AMD-based ultra-compact form-factor (UCFF) systems are slowly gaining market acceptance, with the Zen architecture slowly catching up with Intel on both the performance as well as power consumption front. AMD's latest and greatest has been reserved for the high-end desktop market, with the parts meant for low-power / compact systems appearing a few quarters later. Zen 3-based desktop CPUs were introduced recently. However, Zen 2-based parts with 12-25W TDP (Renoir APUs) have started appearing in compact desktop systems only recently. ASRock Industrial launched the Ryzen 4000U-based 4X4 BOX-4000 series in September. The review below looks at the flagship model - the 4X4 BOX-4800U - and how it compares against the equivalent Comet Lake-U-based Frost Canyon NUC from Intel.


The PC market has grown in the last few years, thanks in no small part to ultra-compact form-factor (UCFF) and gaming systems. Intel's NUC line-up has been ruling the roost in the former category. Given AMD's focus on multi-threaded performance and core counts with the first-generation Zen microarchitecture, Zen and Zen+-based Ryzen APUs did not have good enough power efficiency and performance per watt to make a dent in Intel's success in the NUC space.

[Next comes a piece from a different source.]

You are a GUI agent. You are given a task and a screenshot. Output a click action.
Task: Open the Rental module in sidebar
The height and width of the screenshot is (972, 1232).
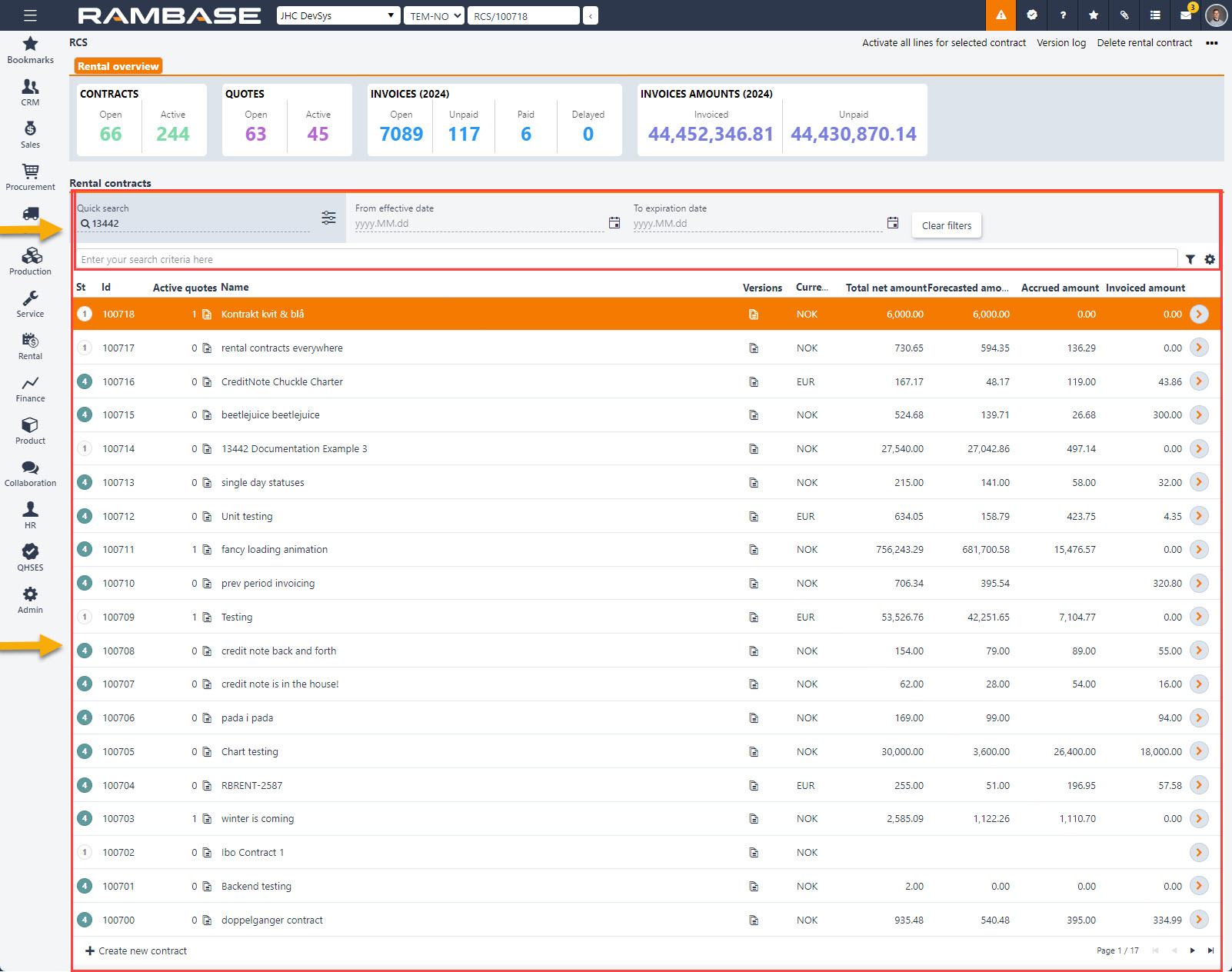click(30, 346)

ASRock Industrial did release UCFF systems based on the AMD Ryzen Embedded Processors lineup (we reviewed one such system - the 4X4 BOX-V1000M). While the GPU prowess and multi-threaded performance turned out to be appreciable aspects, the single-threaded performance, power efficiency, and driver issues made it a tough sell against competing Intel-based NUCs. The introduction of Zen 2-based APUs (Renoir) fabricated in TSMC's 7nm process changed the equation by addressing all the aforementioned weak points.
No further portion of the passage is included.